* Task to complete:
Only the pictures are to be left out; please reproduce everything else in the data exactly.

=== Data section ===

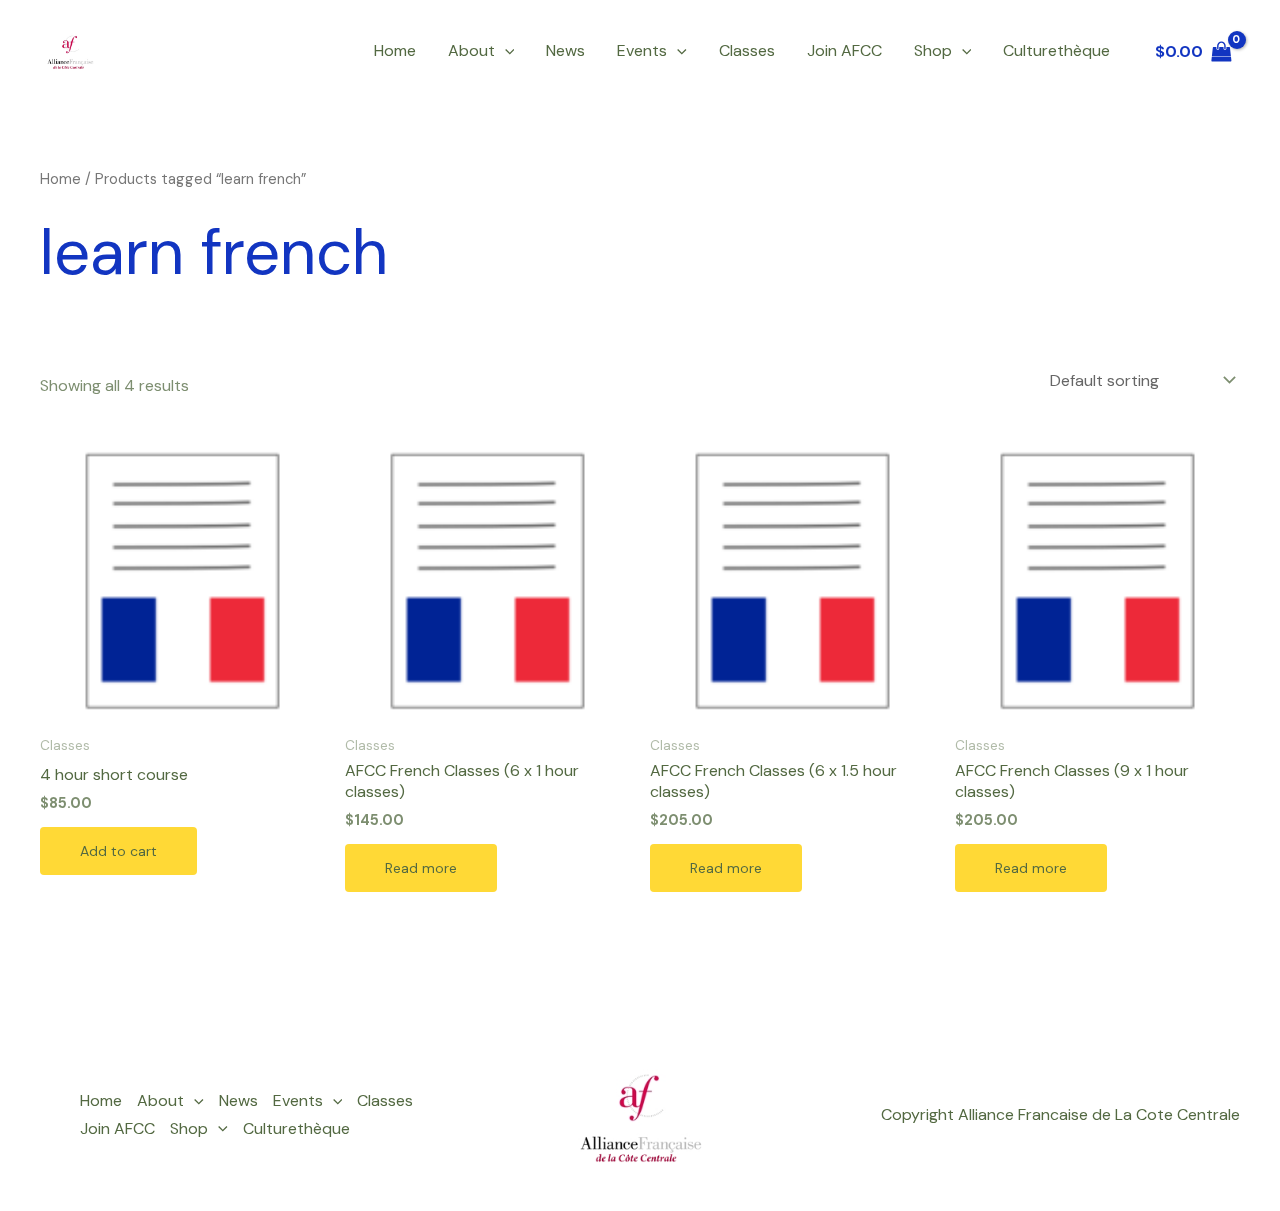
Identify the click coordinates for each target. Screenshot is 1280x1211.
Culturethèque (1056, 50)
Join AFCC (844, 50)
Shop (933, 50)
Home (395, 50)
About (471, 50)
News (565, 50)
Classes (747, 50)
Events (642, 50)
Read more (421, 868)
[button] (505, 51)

===

* Exercise solution:
Identify the click coordinates for each target. Screenshot is 1280x1211.
Culturethèque (1056, 50)
Join AFCC (844, 50)
Shop (933, 50)
Home (395, 50)
About (471, 50)
News (565, 50)
Classes (747, 50)
Events (642, 50)
Read more (421, 868)
[button] (505, 51)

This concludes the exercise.